My friend Jonathan bought me an iced soy latte on Saturday. Yum. I told him about the lack of direction I feel in my life. He told me to read Psalm 143, which I did later on in the evening, during worship at the Prayer House. Now, I did not really want to be at worship that nite. I had planned all day on going to visit someone our community knows and loves, who is currently in jail. Some plans fell through and I was not able to go. I thought, “Jesus tells us to visit him in prison, how can I possibly sit here and worship him when I have failed to make it to the prison to see him”. Turns out that Jesus likes us to sit and worship him too, but regardless, I did not want to be there that nite. So I looked up Psalm 143. I repeated the phrase “show me the way I should go”. I started thinking about the election, about politics, about how I was probably the most liberal person in the room and about how I felt ostracized for it. (The ostracism was, of course, all in my head, since I do not have my political views tattooed on my forehead or written on my sleeve.) Regardless, I was thinking. My eyes traveled across the pages of my well worn Bible to Psalm 146, specifically where the Psalmist says “do not put your trust in princes, in mortal men, who cannot save”. I thought of the people at the Obama rally who were looking towards this man with faces of adoration, of obsession, of trust. I got scared. The Psalmist goes on to say that it is the LORD who upholds the cause of the oppressed, it is the LORD who gives food to the hungry, who sets prisoners free, gives sight to the blind, uplifts and loves. The Psalmist wrote that it is the LORD’s responsibility to watch over the life of the alien and to sustain the fatherless and the widow.

I remember the day that I realized that I was not a Republican. I remember the way I felt when I considered all of the things that Christians should be doing for the earth and for the poor and the hungry and the old and the sick no matter how undeserving those people may be and when I realized that the Republican Party has failed. I once heard someone say that the local church is the hope of the world. That both inspired me and made me very afraid for the future of the world. I decided that day that because the Republican Party failed and because the church was failing that I would secretly be a Democrat. I told myself and a few select people that I did not want to be a Democrat and that I did not think the government should have to do the job for the poor or for the environment but that I had to be one because the church and the Republicans were doing a terrible job of it all. I blamed the church and I put my trust in mortal men.
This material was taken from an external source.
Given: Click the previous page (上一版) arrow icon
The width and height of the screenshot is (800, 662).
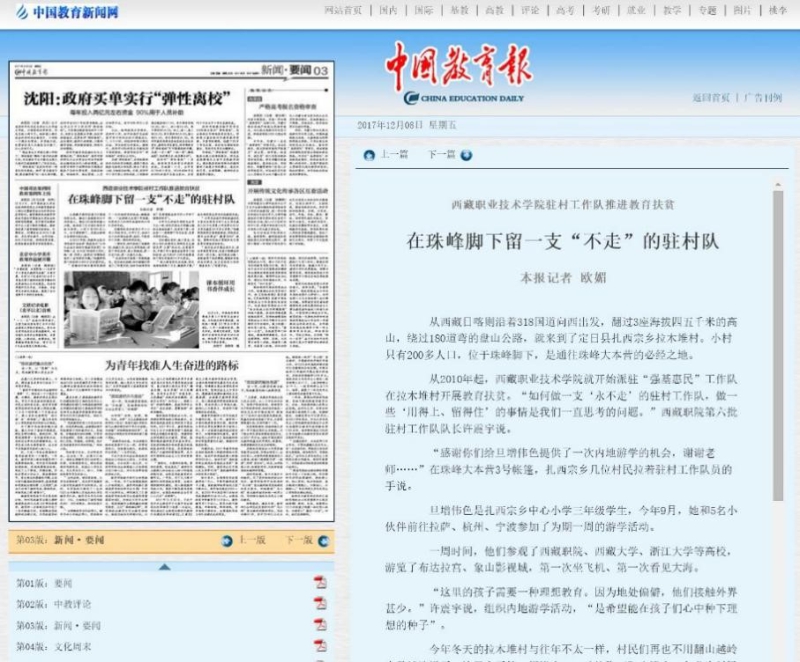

Well, I have decided to put my hope back in the LORD. I believe that He really can be trusted to uphold the cause of the oppressed and eliminate hunger and free prisoners and care for immigrants and orphans and widows and to do everything else that he has promised to do. This, in the most beautiful and terrifying way, does make the church the hope of the world. We, the church, really are the hands and feet of Jesus on this earth. If we can trust God to do what he has said and if He can trust us to let Him use our flesh to do so, then just imagine what our communities could look like. Imagine if local churches took the responsibility in each of their own neighborhoods, to put food on every table, to house all of the homeless, to take in the orphans and the old, to adopt all the unwanted babies and to pay for people to get the medical help they need, to clean up trash and plant gardens and love creation.

I do not know who I will vote for in November. All I know is that my hope cannot rest in ANY politician or any “mortal man” (or woman, of course.) I know that it is important to be informed and to vote and I know that putting our trust in God means more than trusting him to put the right people in power, it means trusting him to enable his church to do the dirty work of redeeming this world. I trust Him to enable me to get my hands and my feet dirty in the process.